** YOUR GOAL **
Return only those lines of the records below in which "computer" appears.

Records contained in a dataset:
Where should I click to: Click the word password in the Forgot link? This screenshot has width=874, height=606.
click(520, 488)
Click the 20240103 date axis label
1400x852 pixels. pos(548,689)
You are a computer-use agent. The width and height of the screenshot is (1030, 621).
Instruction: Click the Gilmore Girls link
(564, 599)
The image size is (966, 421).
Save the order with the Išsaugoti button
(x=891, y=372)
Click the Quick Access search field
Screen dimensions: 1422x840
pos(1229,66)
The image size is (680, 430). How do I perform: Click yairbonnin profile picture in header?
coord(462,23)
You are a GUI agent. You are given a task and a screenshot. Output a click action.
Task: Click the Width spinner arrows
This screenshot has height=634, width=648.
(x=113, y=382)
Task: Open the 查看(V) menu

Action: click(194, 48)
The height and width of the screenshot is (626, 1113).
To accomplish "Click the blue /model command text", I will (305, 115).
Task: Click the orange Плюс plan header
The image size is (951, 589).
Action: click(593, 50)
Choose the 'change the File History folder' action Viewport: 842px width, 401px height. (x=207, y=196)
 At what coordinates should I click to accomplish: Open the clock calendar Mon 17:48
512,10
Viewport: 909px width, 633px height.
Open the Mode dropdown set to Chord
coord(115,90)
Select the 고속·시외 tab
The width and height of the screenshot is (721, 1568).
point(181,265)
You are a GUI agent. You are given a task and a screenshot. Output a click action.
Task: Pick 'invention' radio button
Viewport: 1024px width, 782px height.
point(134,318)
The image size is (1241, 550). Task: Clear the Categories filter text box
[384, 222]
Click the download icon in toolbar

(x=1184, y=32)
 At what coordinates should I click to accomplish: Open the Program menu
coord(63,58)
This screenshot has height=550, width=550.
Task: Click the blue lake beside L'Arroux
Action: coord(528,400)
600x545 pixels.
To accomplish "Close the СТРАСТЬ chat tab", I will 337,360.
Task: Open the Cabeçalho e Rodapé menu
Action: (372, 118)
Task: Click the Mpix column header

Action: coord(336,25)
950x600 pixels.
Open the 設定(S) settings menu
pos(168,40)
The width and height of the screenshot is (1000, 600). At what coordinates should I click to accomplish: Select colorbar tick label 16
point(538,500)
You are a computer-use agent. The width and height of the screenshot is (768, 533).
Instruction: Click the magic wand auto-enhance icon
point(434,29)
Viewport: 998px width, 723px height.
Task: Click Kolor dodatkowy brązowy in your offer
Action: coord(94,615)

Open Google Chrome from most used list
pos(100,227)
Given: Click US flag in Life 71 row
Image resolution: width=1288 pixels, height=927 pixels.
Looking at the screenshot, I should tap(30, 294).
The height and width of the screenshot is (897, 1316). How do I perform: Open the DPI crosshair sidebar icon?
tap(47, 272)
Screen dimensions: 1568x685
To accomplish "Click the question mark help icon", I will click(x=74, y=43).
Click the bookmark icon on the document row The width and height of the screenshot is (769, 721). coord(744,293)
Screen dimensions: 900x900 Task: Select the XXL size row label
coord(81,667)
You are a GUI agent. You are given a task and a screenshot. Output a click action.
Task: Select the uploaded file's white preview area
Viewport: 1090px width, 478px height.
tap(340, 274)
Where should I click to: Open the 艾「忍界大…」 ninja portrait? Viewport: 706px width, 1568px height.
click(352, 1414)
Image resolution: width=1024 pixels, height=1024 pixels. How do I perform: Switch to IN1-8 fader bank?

** ANSWER SECTION **
You are a computer-use agent. The width and height of the screenshot is (1030, 621).
You are a computer-use agent. The width and height of the screenshot is (768, 533).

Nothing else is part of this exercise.